Chiquinho descende de Nicola, que ainda jovem aumentou a fortuna do pai, construída inicialmente no comércio. Rico, Nicola mudou-se para São Paulo. Os Scarpa da capital paulista se dão com os parentes nascidos nesse ramo chamado de “italiano” – isto é, vindo de Nicola, filho de Rosa. Os do lado brasileiro não tiveram a mesma sorte. “Nicola ficou com a herança. Ele tinha mais projeção do que minha avó, uma viúva com quatro crianças”, dispara Gilberto. Os Scarpa do interior paulista não conseguiram enriquecer até que Gilberto passou a juntar dinheiro. Ele abriu a indústria de plásticos Scarpa e chegou a ser o rei das garrafas PETs no Brasil. Na década de 90, milionário, o empresário promoveu festas memoráveis que tiveram como convidados estrelados os Scarpa “italianos”. Tempos depois, Gilberto Scarpa foi enquadrado pelo INSS, com uma dívida astronômica. Apenas recentemente ele conseguiu reequilibrar sua vida financeira. Diz que atualmente não tem nenhuma pendenga em cartório. Mas agora surgiu esta com os primos – ou não-primos. “Fui até Gioi atrás de documentos. Tenho certidões comigo e até tirei passaporte italiano, comprovando a ligação com o patriarca Francesco Antonio”, assegura Gilberto.

Outra questão que irritou os Scarpa do Jardim América foi a suposta venda de um quadro de Portinari. A razão seria quitar as dívidas excessivas de Chiquinho, filho do atual chefe do clã, o conde Francisco Scarpa, que está com 96 anos. Em resposta à carta de Fanucchi, Gilberto sugere uma visita à mansão para verificar se a tela ainda está lá.
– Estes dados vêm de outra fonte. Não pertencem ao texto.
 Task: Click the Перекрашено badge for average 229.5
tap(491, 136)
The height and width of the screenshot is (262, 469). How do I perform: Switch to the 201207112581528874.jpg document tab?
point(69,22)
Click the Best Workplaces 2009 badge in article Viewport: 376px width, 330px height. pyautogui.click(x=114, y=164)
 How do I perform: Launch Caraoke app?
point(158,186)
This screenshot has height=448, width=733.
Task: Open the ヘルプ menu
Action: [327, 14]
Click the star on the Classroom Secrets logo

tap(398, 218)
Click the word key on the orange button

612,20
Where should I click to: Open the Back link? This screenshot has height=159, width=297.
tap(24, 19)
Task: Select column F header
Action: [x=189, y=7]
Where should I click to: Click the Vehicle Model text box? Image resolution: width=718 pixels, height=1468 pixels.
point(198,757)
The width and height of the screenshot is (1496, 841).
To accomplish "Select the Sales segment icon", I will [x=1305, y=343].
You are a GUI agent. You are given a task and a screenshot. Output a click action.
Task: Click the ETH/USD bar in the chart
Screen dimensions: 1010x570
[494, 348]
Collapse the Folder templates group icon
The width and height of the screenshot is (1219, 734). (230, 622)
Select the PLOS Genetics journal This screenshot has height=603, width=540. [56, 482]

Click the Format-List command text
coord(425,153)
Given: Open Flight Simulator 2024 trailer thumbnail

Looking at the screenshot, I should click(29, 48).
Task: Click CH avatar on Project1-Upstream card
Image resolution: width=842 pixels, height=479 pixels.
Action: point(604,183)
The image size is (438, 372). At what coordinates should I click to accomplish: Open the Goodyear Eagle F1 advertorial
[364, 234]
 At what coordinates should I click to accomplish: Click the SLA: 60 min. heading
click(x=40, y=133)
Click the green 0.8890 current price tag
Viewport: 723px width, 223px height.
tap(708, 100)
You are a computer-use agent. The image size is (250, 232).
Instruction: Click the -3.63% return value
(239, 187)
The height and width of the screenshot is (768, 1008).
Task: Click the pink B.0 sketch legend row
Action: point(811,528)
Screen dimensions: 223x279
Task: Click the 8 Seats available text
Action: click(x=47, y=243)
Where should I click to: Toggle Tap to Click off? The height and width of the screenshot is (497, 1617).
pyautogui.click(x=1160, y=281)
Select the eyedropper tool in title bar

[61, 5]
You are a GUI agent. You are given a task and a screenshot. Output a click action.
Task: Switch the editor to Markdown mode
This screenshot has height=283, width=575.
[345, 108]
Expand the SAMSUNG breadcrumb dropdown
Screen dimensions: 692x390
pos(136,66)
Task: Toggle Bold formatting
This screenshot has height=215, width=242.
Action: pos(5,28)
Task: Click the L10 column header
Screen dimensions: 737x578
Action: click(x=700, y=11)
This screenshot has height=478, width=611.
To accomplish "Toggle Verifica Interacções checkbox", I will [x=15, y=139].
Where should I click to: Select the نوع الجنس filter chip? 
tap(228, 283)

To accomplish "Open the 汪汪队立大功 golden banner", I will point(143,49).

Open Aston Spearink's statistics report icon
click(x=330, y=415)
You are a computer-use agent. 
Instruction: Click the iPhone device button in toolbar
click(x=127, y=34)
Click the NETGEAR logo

Mas Patsy Scarpa, mãe de Chiquinho, é categórica: “Não há quadro. O que temos é um desenho de Portinari que não vale nada.” E emenda: “Gilberto não é parente próximo. Não temos relações com ele. Nós o visitamos uma vez, há 15 anos, em Punta del Este. Tinha uma casa linda”, recorda-se.

Uma pessoa íntima de Chiquinho garante que ele não tinha idéia da existência de algum trabalho do artista na mansão. “Nem sabia. Perguntei para minha mãe onde ele estava e soube que fica na biblioteca”, diz ele. A mesma fonte ouviu de
sua boca que ele pode, sim, ter dado algum presente a Gilbertinho, que, ao contrário do que dizem os “primos”, ele admite conhecer apenas vagamente. Dependendo das circunstâncias, deve ser mesmo difícil lembrar dias depois do que se fez às cinco da madrugada. “Mas um isqueiro fica difícil dar”, faz questão de ressaltar o playboy. “Eu não fumo. Por que teria, então, um isqueiro com brasão?!”, estranhou. ISTOÉ procurou Chiquinho para dar sua versão da história. Um e-mail encaminhado à reportagem encerrou o assunto. “Por ordens expressas do meu advogado e procurador não posso fazer nenhuma declaração. Lamento”. Assina o conde Francisco Scarpa Filho.